» **Exercise directions**:
Wherever "name" shows up in the records below, copy the whole line.
# # # #
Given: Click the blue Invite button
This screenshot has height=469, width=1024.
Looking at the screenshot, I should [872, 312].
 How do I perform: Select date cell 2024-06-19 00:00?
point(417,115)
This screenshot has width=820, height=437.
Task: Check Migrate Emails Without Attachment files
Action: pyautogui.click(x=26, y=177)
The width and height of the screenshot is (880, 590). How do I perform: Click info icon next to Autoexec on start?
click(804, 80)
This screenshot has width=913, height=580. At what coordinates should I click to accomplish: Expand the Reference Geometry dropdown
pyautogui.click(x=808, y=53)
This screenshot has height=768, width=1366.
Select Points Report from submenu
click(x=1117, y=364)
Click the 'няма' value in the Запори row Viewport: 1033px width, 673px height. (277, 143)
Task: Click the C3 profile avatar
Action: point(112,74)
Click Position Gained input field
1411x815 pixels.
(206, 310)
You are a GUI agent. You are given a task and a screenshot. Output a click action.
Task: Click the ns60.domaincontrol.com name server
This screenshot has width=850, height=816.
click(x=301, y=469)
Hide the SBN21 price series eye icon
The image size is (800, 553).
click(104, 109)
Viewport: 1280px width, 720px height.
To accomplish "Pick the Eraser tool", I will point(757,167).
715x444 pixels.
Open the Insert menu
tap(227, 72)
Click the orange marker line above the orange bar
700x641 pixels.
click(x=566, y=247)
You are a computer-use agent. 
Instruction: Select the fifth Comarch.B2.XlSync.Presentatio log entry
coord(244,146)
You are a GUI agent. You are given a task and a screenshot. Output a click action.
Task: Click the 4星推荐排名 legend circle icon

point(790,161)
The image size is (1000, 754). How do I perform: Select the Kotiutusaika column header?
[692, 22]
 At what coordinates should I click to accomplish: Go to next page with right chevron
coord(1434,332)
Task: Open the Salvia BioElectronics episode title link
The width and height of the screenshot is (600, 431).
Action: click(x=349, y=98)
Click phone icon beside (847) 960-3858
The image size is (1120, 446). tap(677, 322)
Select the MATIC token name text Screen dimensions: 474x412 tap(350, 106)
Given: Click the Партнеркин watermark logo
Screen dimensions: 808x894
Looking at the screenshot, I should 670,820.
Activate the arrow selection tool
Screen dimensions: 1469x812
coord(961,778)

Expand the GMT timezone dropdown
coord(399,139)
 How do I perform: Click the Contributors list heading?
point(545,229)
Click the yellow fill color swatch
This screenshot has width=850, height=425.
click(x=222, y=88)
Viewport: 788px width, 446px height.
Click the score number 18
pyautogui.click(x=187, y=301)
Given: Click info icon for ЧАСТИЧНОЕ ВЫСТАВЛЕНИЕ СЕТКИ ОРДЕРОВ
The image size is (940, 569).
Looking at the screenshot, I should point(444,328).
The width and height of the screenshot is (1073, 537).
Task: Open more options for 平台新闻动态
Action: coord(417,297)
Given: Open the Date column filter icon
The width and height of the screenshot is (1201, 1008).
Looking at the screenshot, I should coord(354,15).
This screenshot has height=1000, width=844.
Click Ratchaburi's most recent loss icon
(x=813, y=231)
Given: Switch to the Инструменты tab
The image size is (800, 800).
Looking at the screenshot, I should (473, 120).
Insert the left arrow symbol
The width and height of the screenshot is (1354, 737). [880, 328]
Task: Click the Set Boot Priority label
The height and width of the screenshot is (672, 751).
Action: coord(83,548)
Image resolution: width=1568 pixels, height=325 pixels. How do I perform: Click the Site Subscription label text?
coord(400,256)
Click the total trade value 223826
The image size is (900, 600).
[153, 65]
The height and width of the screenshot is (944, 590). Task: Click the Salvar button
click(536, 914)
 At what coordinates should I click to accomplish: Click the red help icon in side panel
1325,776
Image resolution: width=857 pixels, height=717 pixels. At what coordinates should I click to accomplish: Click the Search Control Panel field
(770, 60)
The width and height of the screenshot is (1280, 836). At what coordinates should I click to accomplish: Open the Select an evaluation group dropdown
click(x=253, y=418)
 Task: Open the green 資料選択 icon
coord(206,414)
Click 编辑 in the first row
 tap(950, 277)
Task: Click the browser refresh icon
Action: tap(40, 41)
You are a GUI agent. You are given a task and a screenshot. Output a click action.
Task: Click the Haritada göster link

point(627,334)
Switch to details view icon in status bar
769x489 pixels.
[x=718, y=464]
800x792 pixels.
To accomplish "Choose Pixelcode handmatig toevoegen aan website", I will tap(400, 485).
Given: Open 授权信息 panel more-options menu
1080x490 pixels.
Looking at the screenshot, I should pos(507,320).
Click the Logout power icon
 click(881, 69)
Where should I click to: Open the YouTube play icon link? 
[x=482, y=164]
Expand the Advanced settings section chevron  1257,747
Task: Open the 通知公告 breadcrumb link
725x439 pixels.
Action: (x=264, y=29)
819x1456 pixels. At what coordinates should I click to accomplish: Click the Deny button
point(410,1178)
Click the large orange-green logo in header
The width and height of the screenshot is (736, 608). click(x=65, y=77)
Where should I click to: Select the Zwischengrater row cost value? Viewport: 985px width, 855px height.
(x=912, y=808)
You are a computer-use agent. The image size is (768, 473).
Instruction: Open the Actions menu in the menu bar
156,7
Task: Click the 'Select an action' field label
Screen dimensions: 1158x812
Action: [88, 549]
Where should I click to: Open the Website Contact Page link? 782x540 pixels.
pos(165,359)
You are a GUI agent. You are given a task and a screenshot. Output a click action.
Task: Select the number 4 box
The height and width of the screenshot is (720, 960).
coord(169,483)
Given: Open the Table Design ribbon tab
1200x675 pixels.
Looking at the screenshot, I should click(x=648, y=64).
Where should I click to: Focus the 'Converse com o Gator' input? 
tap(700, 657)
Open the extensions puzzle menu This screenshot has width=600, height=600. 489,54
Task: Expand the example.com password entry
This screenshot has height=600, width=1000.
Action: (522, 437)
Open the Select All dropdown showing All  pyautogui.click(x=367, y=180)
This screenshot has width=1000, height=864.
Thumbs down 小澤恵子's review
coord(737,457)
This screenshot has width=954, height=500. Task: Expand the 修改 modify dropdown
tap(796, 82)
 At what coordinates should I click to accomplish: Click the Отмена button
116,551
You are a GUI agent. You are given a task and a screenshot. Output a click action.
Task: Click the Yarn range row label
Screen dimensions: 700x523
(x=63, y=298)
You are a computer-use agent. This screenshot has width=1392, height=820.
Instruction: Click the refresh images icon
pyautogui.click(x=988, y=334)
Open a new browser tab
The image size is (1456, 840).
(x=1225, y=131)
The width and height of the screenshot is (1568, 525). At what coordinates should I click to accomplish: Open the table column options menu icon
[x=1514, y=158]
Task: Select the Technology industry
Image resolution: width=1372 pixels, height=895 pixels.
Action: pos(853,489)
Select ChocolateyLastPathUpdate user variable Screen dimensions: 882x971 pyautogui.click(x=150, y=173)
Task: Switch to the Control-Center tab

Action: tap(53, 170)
# # # #
» **The completed task**:
Task: Click the ns60.domaincontrol.com name server
Select the MATIC token name text Screen dimensions: 474x412 tap(350, 106)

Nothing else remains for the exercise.